TASK TO CARRY OUT :: Pictures excluded, return the lines below from the first through the line holding "YouTube (45, 2157)".

GIVEN RECORDS ::
-- Opening Marker --

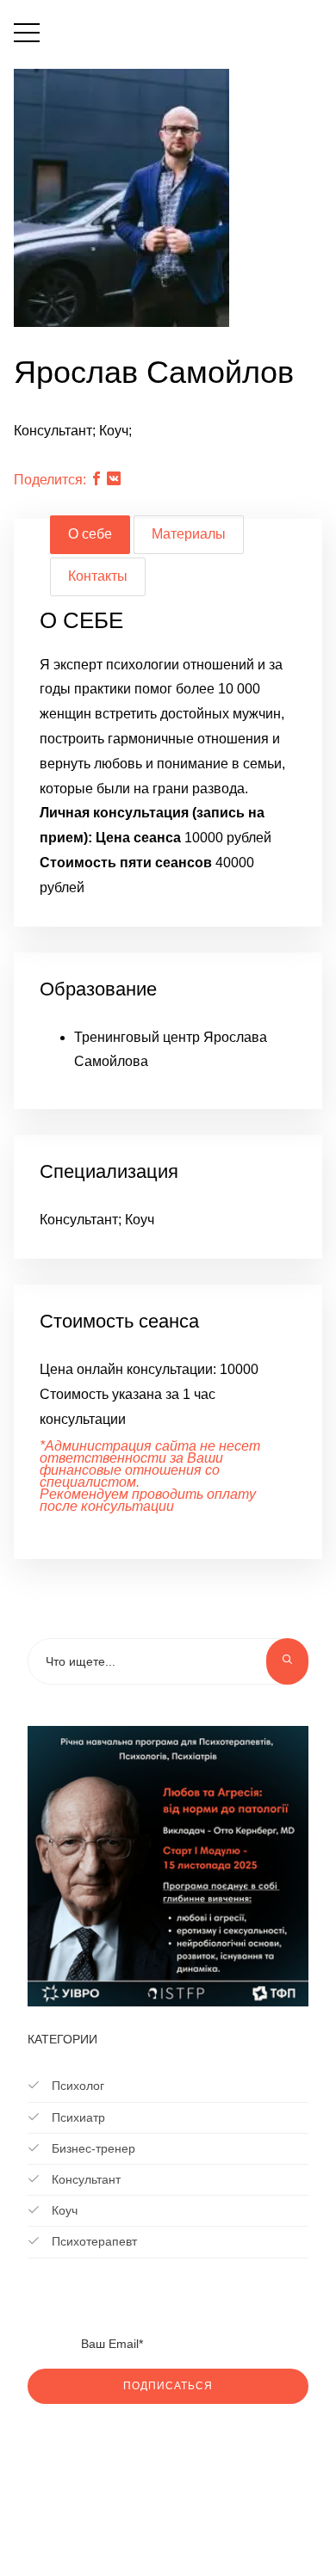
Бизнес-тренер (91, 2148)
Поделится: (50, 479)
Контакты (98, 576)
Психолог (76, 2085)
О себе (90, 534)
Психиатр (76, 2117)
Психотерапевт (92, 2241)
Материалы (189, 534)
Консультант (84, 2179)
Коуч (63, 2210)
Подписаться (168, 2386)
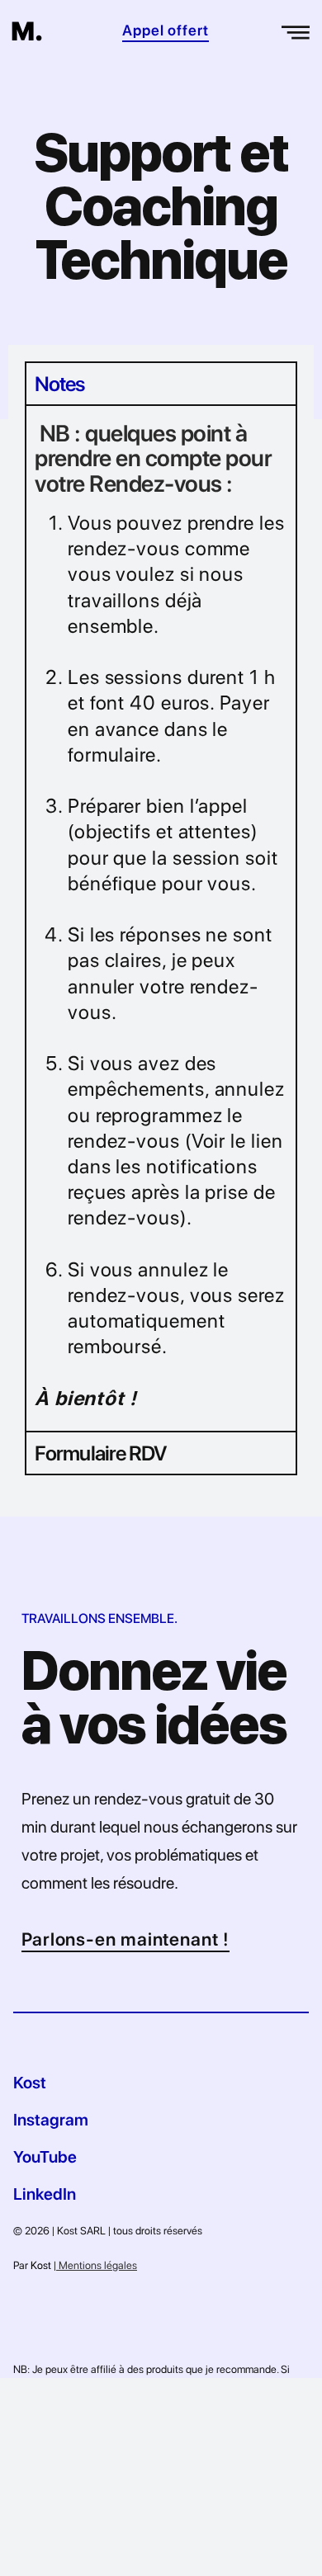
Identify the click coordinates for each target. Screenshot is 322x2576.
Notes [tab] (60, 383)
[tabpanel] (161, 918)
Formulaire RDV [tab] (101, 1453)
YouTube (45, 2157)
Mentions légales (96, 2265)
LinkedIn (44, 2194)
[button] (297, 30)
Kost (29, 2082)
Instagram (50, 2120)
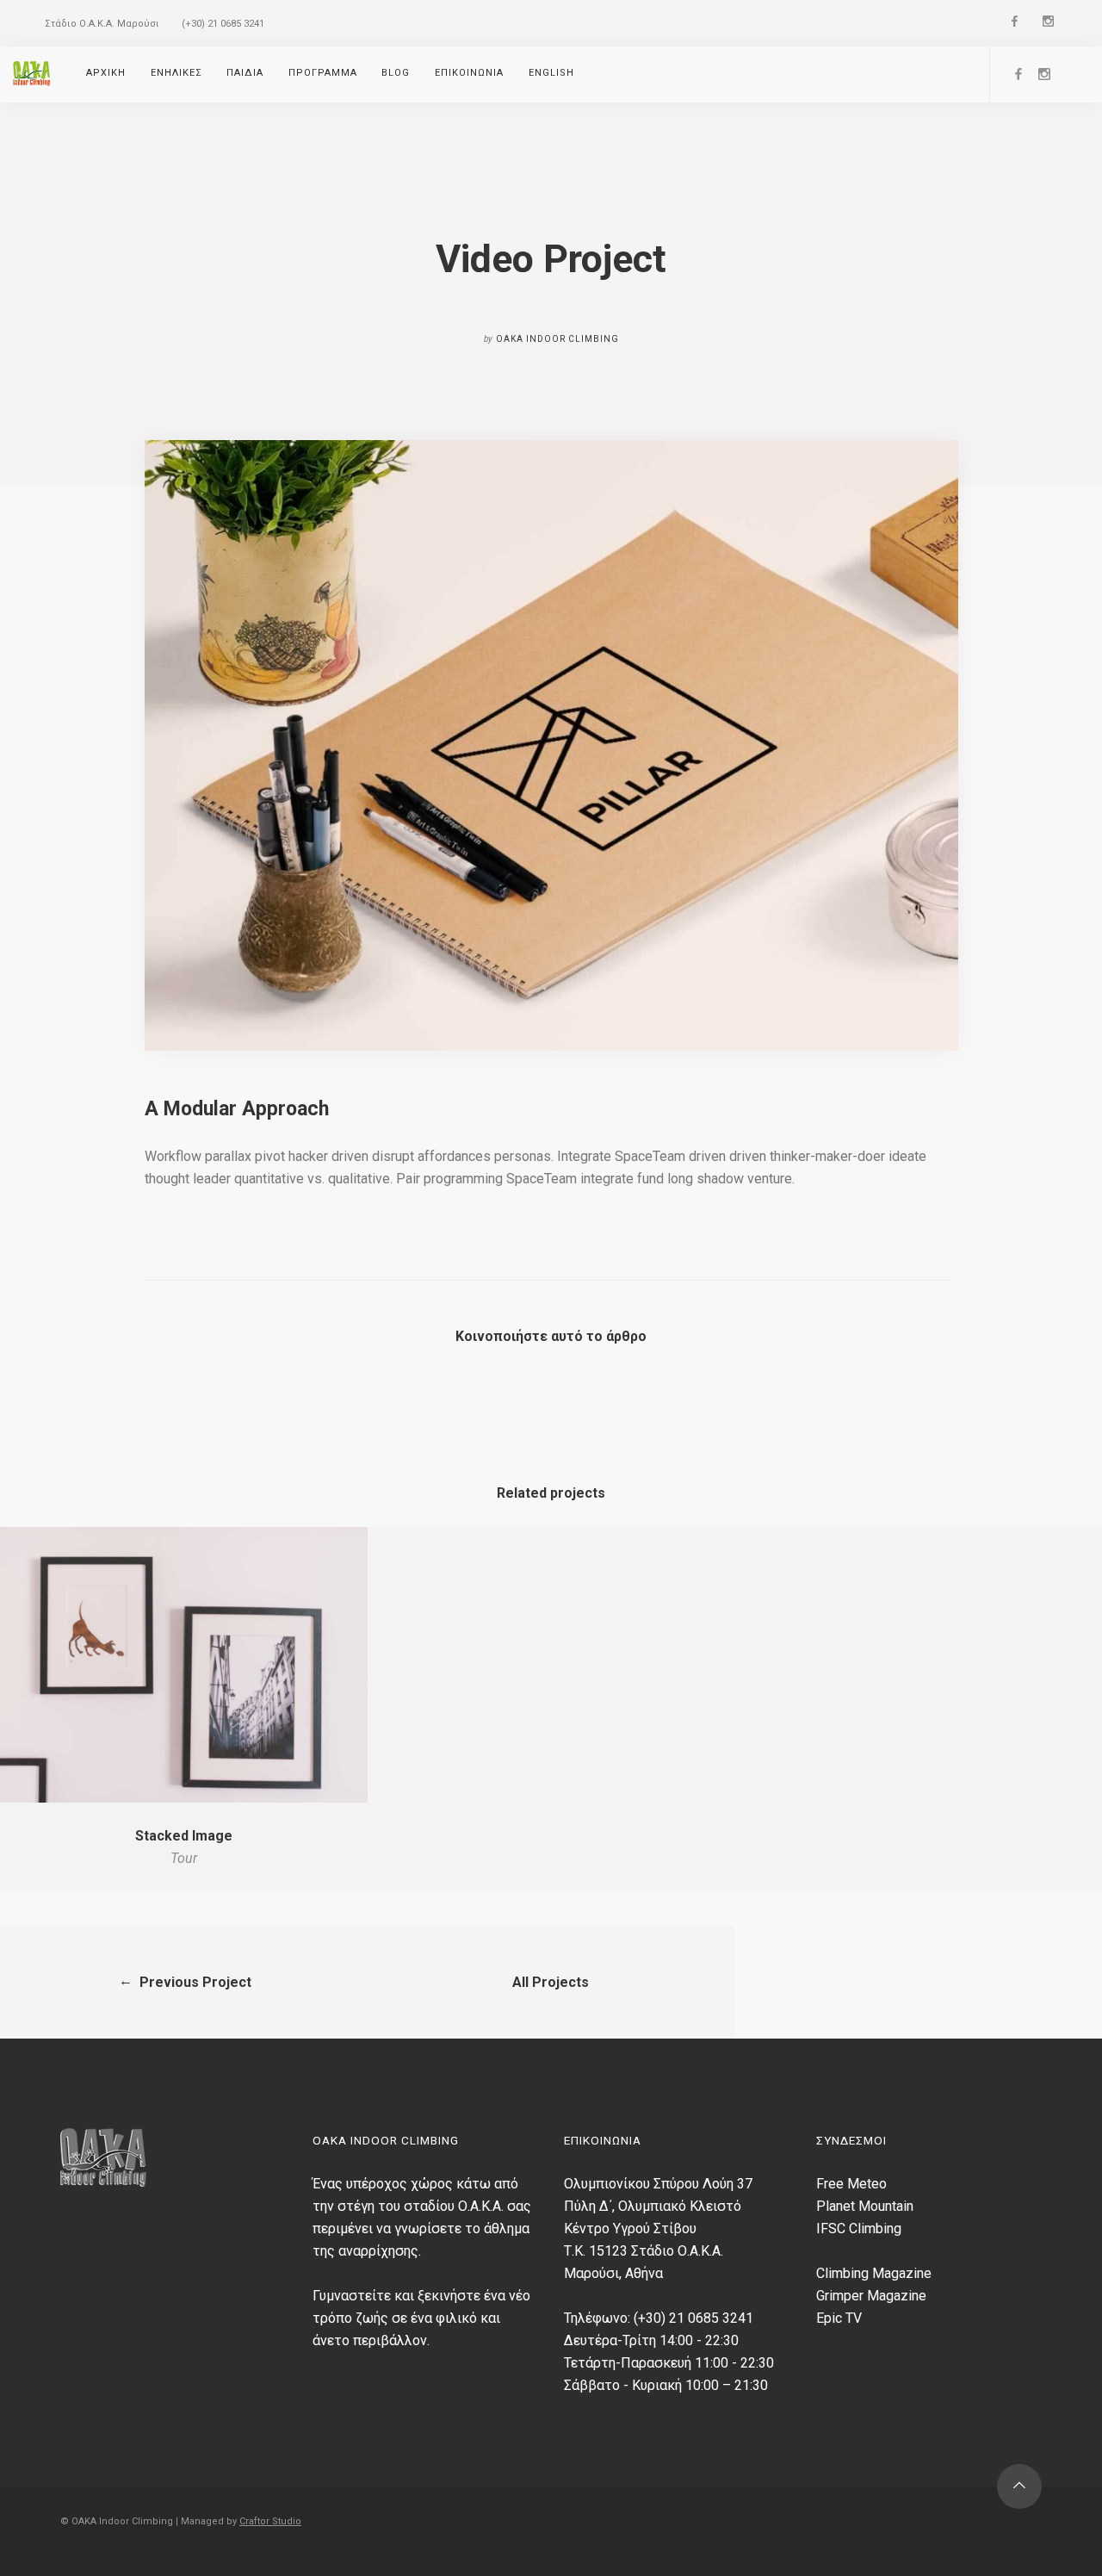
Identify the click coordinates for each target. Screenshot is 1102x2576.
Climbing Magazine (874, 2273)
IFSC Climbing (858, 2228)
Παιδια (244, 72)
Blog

-- Closing Marker --

WRITTEN SOLUTION ::
Бизнес-тренер (91, 2148)
Поделится: (50, 479)
Контакты (98, 576)
Психолог (76, 2085)
О себе (90, 534)
Психиатр (76, 2117)
Психотерапевт (92, 2241)
Материалы (189, 534)
Консультант (84, 2179)
Коуч (63, 2210)
Подписаться (168, 2386)
Identify the click coordinates for each target. Screenshot is 322x2576.
Notes [tab] (60, 383)
[tabpanel] (161, 918)
Formulaire RDV [tab] (101, 1453)
YouTube (45, 2157)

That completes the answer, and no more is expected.